O El Niño de 2026 ganha espaço no debate econômico do Brasil. Com probabilidade superior a 90% de formação, o fenômeno é visto como risco relevante para setores que movem a atividade no país, como agro, energia, logística e indústria.
O texto, assinado por Junior Rozante, CEO da RZ3, analisa por que governos e empresas precisarão se preparar para um cenário que pode influenciar produção, infraestrutura, inflação e crescimento. O foco é a gestão de riscos.
Segundo especialistas, o El Niño não é apenas climático. Seu impacto pode estender-se ao abastecimento de água, custos operacionais e decisões de investimento, dependendo de sua intensidade regional. O fenômeno costuma alterar cadeias produtivas.
O Brasil já registra histórico de impactos regionais variados. Sul com chuvas excessivas, Norte e Nordeste com estiagens, e Centro-Oeste com calor intenso. Esses padrões afetam produção e logística, elevando riscos para a economia.
O agronegócio, que responde por cerca de um quarto do PIB e US$ 160 bilhões em exportações, pode sentir quedas de produtividade e aumento de custos em soja, milho, trigo, café e cana. A inflação tende a reagir se a oferta ficar pressionada.

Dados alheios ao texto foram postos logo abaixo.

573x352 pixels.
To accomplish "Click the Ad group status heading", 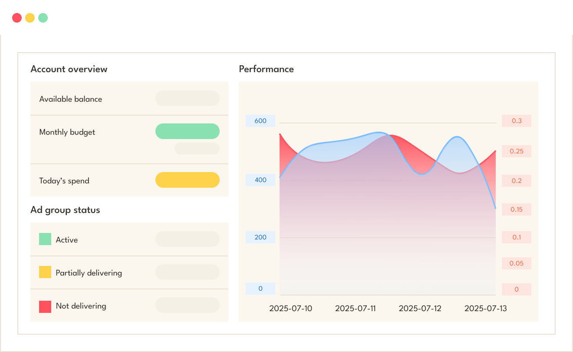I will pyautogui.click(x=65, y=210).
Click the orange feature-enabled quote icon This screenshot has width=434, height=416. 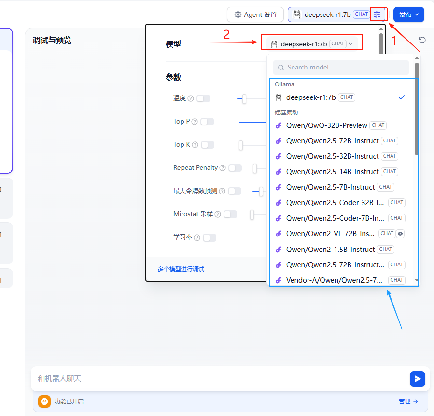44,402
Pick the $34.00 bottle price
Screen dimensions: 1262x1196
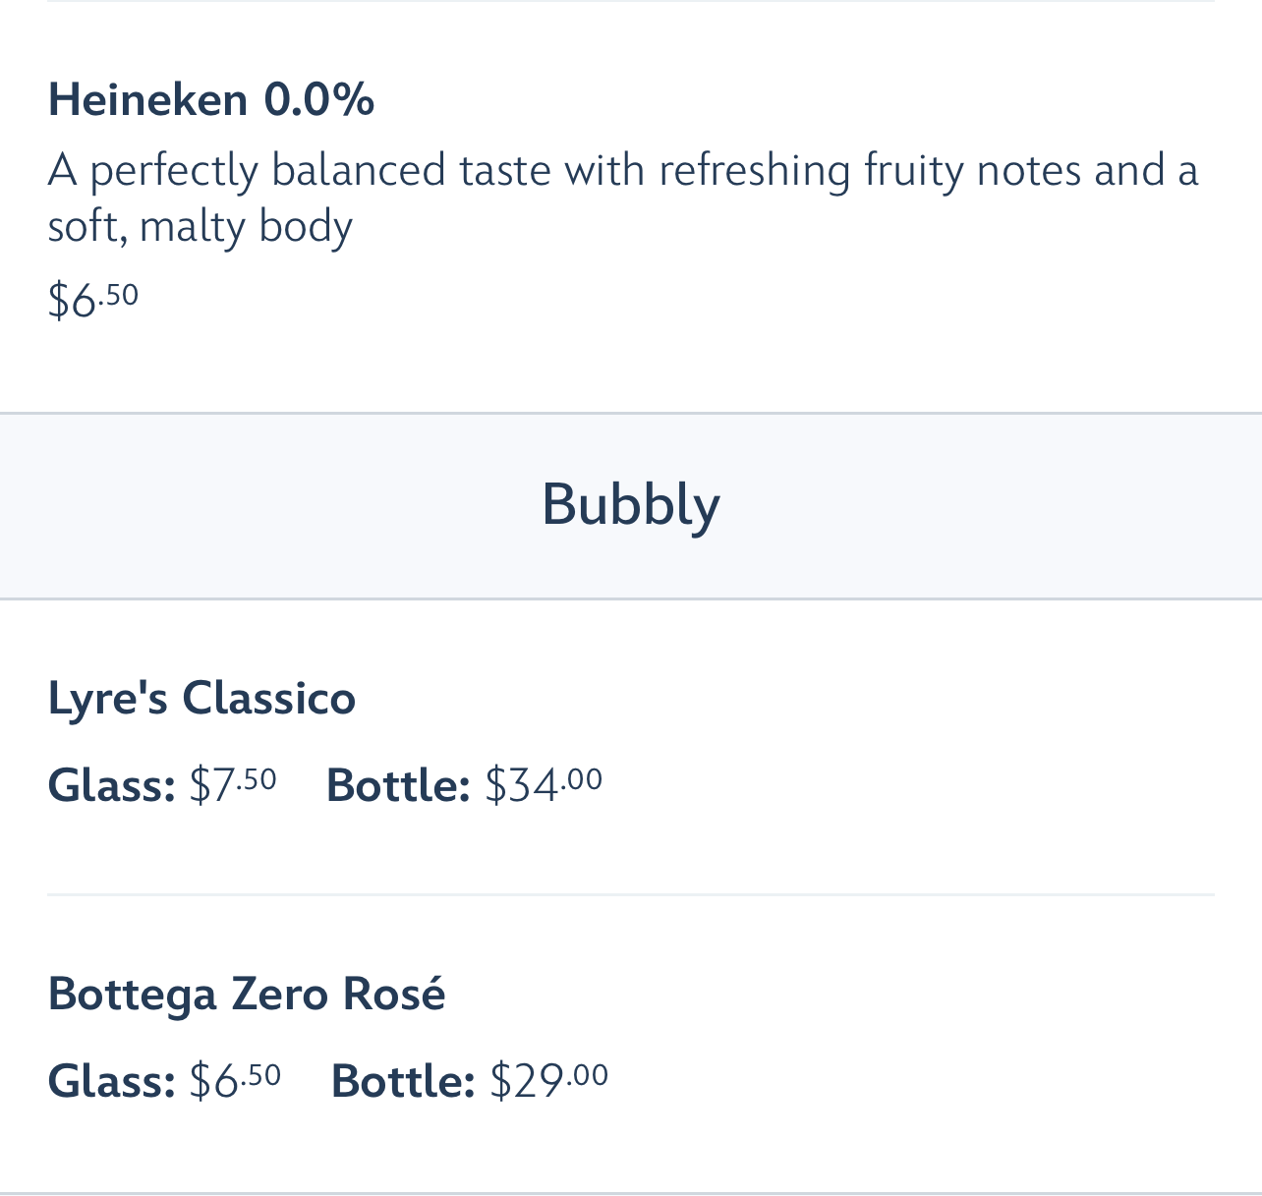pyautogui.click(x=544, y=785)
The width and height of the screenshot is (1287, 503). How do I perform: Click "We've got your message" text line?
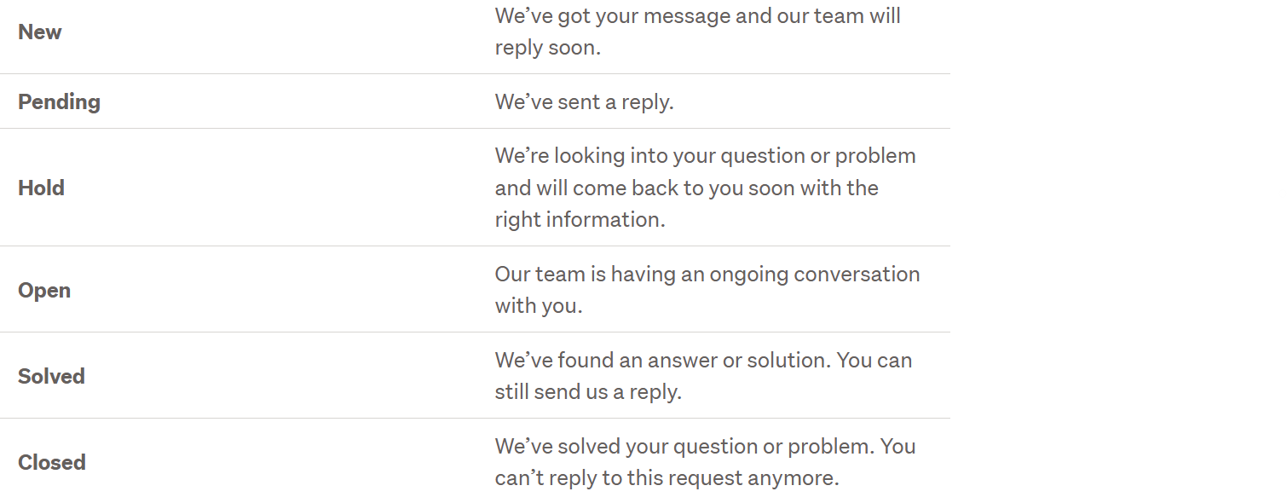click(x=698, y=16)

Dados apontam que períodos de El Niño costumam pressionar preços de alimentos. Estimativas indicam alta de até 15% em frutas, legumes e hortaliças, com impactos também em proteínas animais e derivados.
Pesos no sistema financeiro aparecem quando a inflação sobe. O Banco Central pode ter menos espaço para flexibilizar políticas, mantendo juros altos e afetando investimentos, crédito e consumo.
Infraestrutura e energia também vão ao centro do debate. Reservatórios baixos elevam a necessidade de termelétricas, com custos maiores e emissões maiores. Riscos logísticos aumentam por interrupções em rodovias e ferrovias.
Além disso, o efeito fiscal merece atenção. Atividade econômica menor em alguns setores exige mais investimentos emergenciais e ações de mitigação, pressionando as contas públicas.
Apesar dos riscos, o cenário também pode acelerar avanços. Inovação, infraestrutura hídrica, seguros agrícolas, energias renováveis e eficiência operacional tendem a ganhar impulso em períodos de instabilidade.
A principal questão, dizem analistas, é o grau de preparo. O clima não pode ser controlado, mas o planejamento pode reduzir impactos. Empresas com menos vulnerabilidade têm melhores condições de atravessar crises.
Portanto, a preparação é vista como diferencial competitivo. Revisar riscos, fortalecer caixa e ampliar proteções pode ampliar a resiliência diante de eventos climáticos extremos.
O debate permanece: o El Niño virá. A pergunta é se o país está pronto para enfrentá-lo.